Quote the rain forest text word for word from "Try explaining to" to "but invisible, speciality.".

## [Text passage]
....................

The name gives it away. It rains and it is a forest. Forests are hardly interesting, wet ones are even less attractive.
I am at the end of a lengthy trip to Central America, which has lots of rain forests. During a long, wet early-morning walk the average bag is some leaf-cutter ants and the apparent distant call of an unspecified bird. I say “apparent” because guides now have apps containing all the local bird calls. That exciting – by rain forest standards – exchange of calls between birds is in fact usually an exchange between the mobile phones of guides. You never actually SEE anything.
Well we did see a black-bellied wren – sort of. Wrens are the most secretive of birds and when a wren’s defining feature is its dark front you do not actually see much.
Try explaining to El Guido the concept of the dawn chorus – hundreds of birds singing every morning in any British garden and you are met with a vacant stare and a quick mobile phone blast of some local endemic, but invisible, speciality.

....................

## [Source material]

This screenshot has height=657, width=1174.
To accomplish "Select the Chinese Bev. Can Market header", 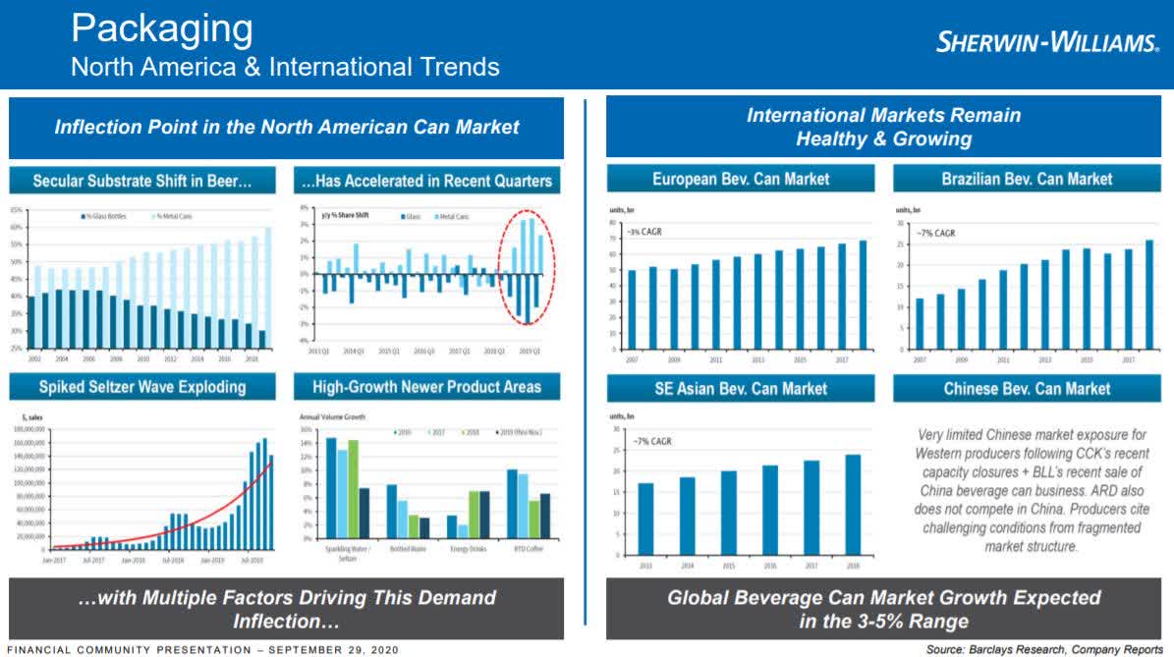I will point(1027,389).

....................

## [Final answer]
Try explaining to El Guido the concept of the dawn chorus – hundreds of birds singing every morning in any British garden and you are met with a vacant stare and a quick mobile phone blast of some local endemic, but invisible, speciality.